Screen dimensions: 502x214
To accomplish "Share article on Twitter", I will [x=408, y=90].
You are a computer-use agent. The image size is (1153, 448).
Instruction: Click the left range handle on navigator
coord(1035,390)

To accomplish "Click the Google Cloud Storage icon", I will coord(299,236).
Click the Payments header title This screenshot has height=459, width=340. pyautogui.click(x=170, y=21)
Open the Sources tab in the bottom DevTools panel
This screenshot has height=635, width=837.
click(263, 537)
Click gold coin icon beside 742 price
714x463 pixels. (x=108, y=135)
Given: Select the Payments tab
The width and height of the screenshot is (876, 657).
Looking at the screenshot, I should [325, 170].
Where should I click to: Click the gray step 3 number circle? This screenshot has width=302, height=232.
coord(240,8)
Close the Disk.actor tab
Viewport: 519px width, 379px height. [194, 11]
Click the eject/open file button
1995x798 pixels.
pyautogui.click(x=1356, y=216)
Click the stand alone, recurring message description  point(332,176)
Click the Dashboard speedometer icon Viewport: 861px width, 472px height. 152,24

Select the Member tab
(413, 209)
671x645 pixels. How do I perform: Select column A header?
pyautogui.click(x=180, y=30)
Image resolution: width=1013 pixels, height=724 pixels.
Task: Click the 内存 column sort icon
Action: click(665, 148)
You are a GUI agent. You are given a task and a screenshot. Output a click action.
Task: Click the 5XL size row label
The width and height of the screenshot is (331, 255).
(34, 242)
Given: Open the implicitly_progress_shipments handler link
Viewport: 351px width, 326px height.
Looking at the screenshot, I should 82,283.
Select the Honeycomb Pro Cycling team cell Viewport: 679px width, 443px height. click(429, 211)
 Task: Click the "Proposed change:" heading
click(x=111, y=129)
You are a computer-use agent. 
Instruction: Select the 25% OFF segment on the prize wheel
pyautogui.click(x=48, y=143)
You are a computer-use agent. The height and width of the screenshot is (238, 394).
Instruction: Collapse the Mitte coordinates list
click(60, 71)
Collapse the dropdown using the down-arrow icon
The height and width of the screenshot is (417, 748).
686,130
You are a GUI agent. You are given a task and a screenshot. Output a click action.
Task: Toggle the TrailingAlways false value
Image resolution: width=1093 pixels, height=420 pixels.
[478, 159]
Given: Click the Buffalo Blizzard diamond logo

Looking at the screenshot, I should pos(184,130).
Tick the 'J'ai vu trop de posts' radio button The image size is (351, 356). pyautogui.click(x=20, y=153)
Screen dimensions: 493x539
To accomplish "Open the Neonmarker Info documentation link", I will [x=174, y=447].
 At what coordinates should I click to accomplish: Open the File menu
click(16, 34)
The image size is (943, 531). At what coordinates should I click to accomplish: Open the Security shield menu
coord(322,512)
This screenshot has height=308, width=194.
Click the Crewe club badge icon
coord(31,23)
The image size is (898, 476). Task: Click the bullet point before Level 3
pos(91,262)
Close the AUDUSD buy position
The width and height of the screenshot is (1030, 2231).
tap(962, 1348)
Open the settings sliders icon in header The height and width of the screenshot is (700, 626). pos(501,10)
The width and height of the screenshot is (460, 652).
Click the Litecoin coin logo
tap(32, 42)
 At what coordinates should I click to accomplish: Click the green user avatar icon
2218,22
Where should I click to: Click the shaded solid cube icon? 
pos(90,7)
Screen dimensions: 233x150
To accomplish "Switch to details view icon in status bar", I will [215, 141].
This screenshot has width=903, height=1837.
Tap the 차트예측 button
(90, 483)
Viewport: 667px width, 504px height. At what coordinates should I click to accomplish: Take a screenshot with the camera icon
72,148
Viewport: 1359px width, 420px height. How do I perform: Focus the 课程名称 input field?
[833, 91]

= = = =

**Activity**
When you find a line in the records that contains the word "dimensions", copy it.

**Result of the exercise**
Screen dimensions: 502x214
Screen dimensions: 493x539
Screen dimensions: 233x150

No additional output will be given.